UNESCO and Durham's World Heritage Site
IMEMS is the academic hub for research on Durham’s UNESCO World Heritage Site and we have championed and developed a research strategy to promote rigorous, academically informed research to progress our understanding and appreciation of the Cathedral, Castle and their environs.
Working closely with Durham Cathedral, the Durham World Heritage Site Committee, English Heritage and other regional and local partners, IMEMS aims to stimulate and support new avenues of research on the World Heritage Site and bring this into the public domain. In 2015, IMEMS published the Durham World Heritage Site Research Framework to place academic research at the core of future management, conservation, interpretation and investigation of the UNESCO World Heritage Site.

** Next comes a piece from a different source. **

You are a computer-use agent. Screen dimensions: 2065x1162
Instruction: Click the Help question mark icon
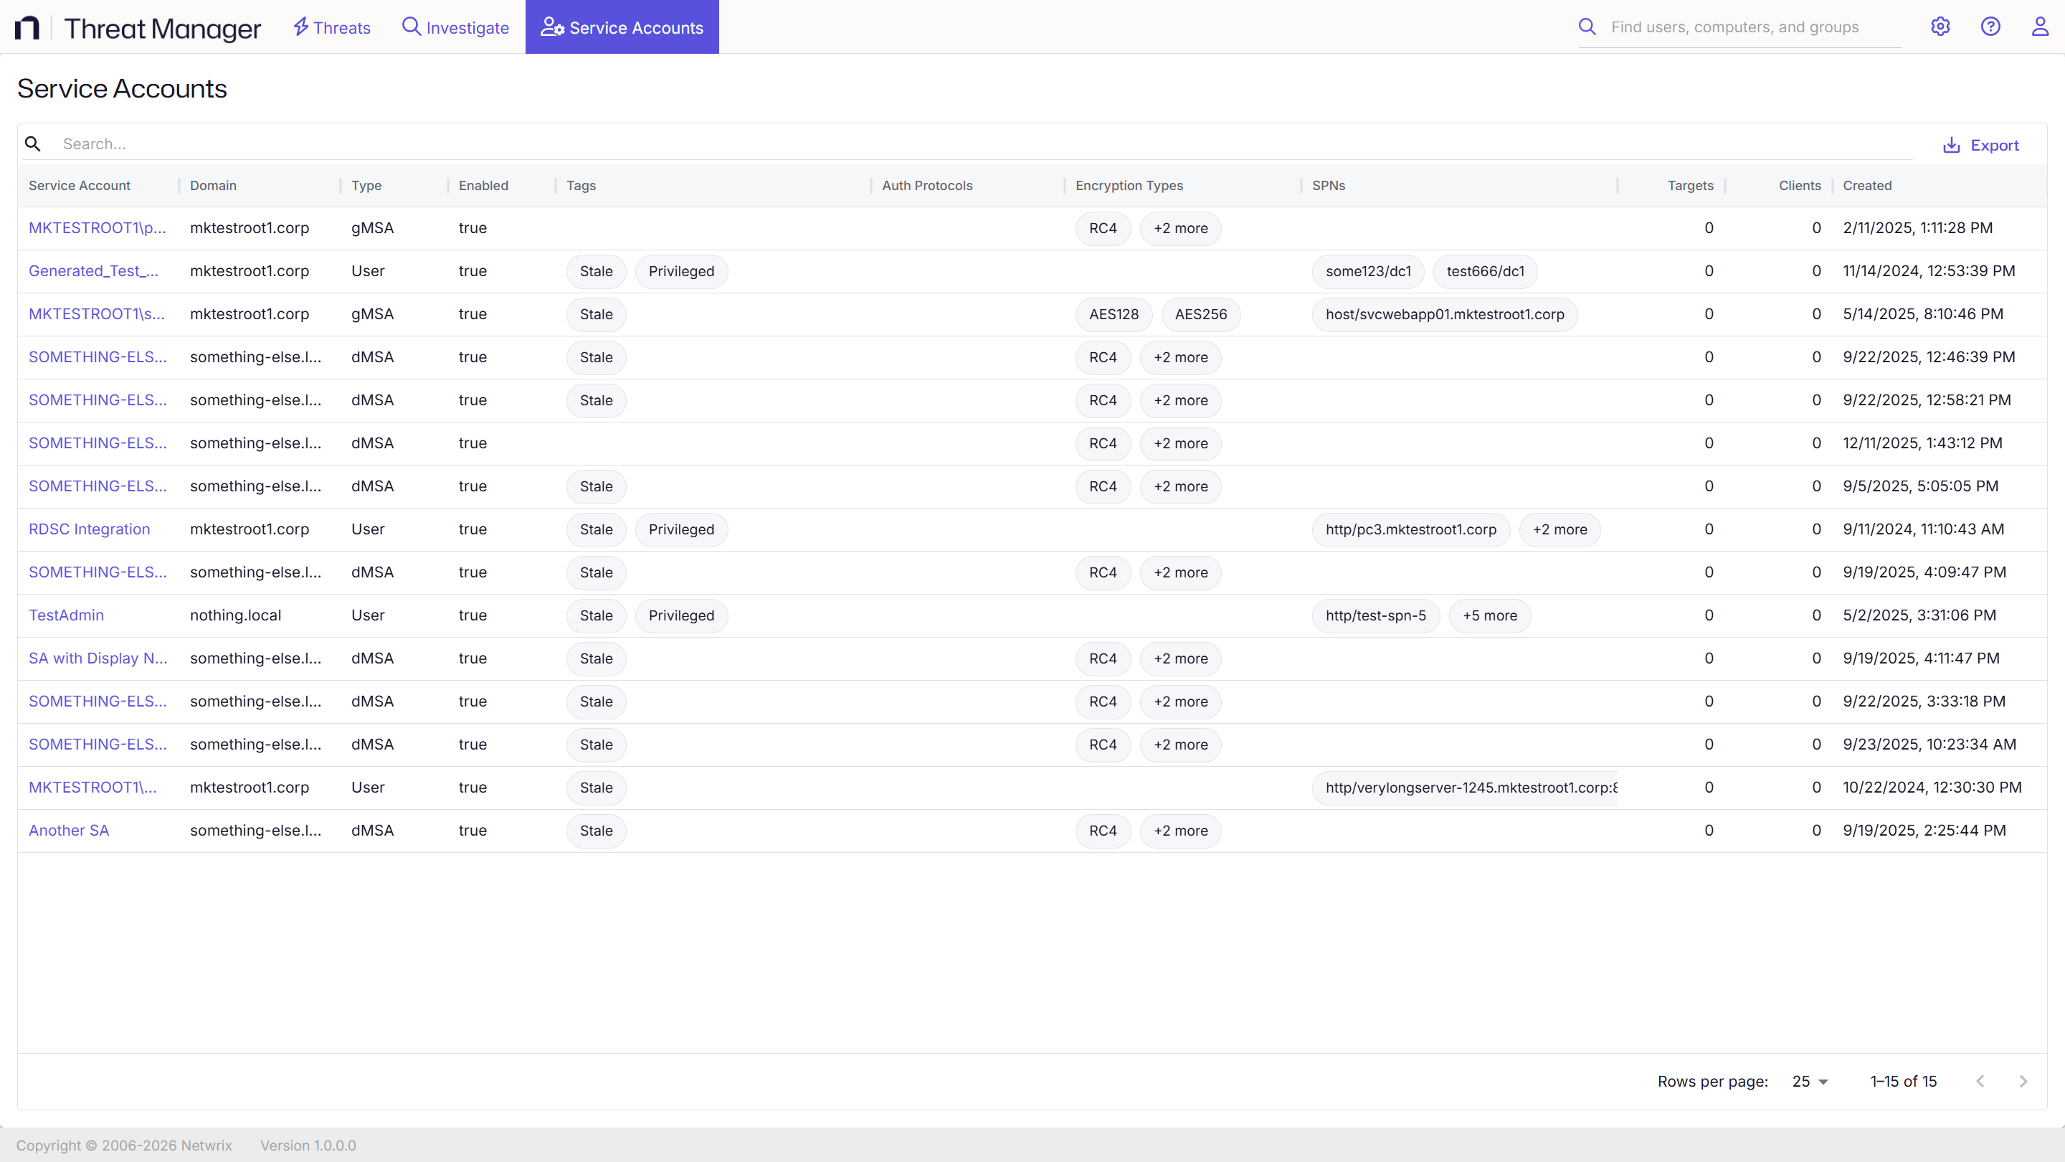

Each year we organise several events focused on the Site, including our annual Durham World Heritage Site Public Lecture; given in 2018 by Dr Dee Dyas on the experience of sacred place in the history of Christian pilgrimage and what the future may hold in terms of helping diverse audiences engage with and enjoy sacred heritage sites.
We also provide seedcorn funding for IMEMS-sponsored research projects focused on the Site and its context, which have included using Durham as a model for examining public perceptions of, and engagements with, the urban World Heritage Site setting. We have also started curating a list of undergraduate and postgraduate dissertations and placement reports focused on the World Heritage Site.
In 2014 Durham and UNESCO established the UN’s first UNESCO Chair in Archaeological Ethics and Practice in Cultural Heritage to develop debates, policies and toolkits to evaluate the economic, ethical and social impacts of cultural heritage, strengthen its protection in crisis and conflict situations, and prevent its use to exacerbate differences and tensions.